Perhaps the air conditioner was broken. Perhaps there was no air conditioner.
June 27, 2012
I was on the J&HE shuttle bus, the private service that transports mostly Chinese passengers between Sunset Park and Chinatown, when I saw this fan whirring feebly above my head. In lieu of air-conditioning, it seemed that the driver had duct-taped two small fans to the ceiling and stabilized them with a pink rubber band and a nail. Next to one fan was a notice written with ballpoint on duct tape: “Do not touch the fans!”—the condemnatory (!) suggestive of a long history of struggle. I had to admit: it was a valiant attempt to cool us down.

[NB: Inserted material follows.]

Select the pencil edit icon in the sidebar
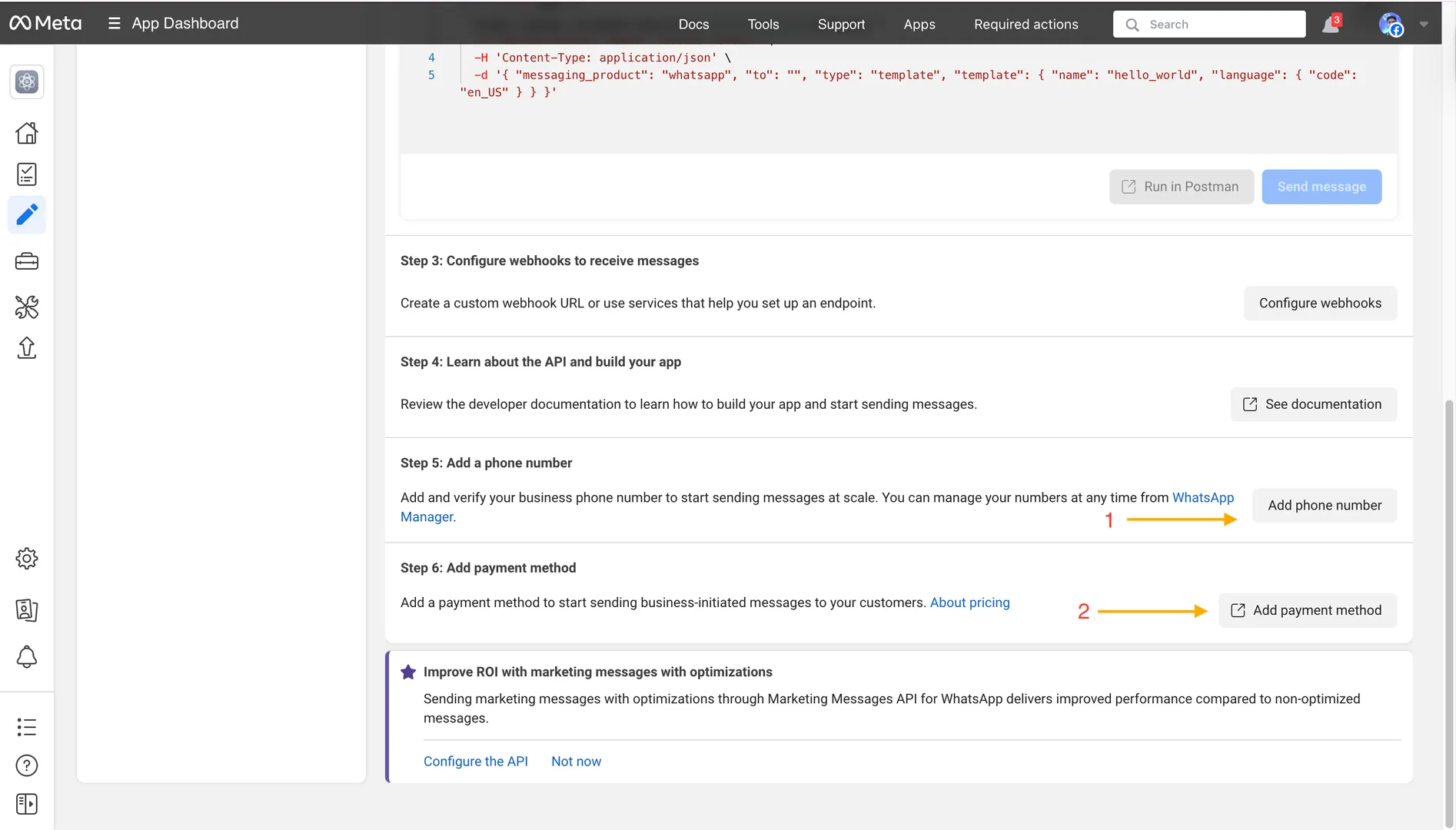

Inside, it was so hot it turned spiritual—I had to muster what people must refer to as “inner strength.” I pressed against the side of the bus so I would not have to feel the heat of the bodies next to me. I prayed. I have never been one to complain first, so I prayed for a complainer, but no one stepped up. Nobody said anything. Perhaps the air conditioner was broken. Perhaps there was no air conditioner.
It was when I gave up that I looked up and saw the fan. I almost started to cry, seeing that fan, which was convulsing with what seemed like human exhaustion. The duct tape was peeling ever so slightly with each convulsion, and I wondered when the fan would fall off the ceiling of the car and on to someone’s head.
Why did I find this assemblage so touching? My tendency to anthropomorphize, yes, to feel sorry for plants and inanimate objects; and perhaps it was also the heat, or the exhaustion of that afternoon, or the raspy, oxygenless yawns threatening to suffocate the driver, who yawned so frequently it was like he was performing a jaw-stretching exercise. The fan, too, exuded an exhaustion that was beyond aesthetic consideration. It was the exhaustion of the driver driving, of my mom sprawled out on the floor immediately after dinner because she hadn’t slept in days, of my dad fixing computers for clients after coming home from a full day of work at his real job. In another situation, in another context, I would have wrinkled my nose, said: This fan sucks, and it’s ugly, too. But right now it represented this dogged, unkillable spirit, which was the dogged, unkillable spirit of the new immigrant, determined to make it through another day.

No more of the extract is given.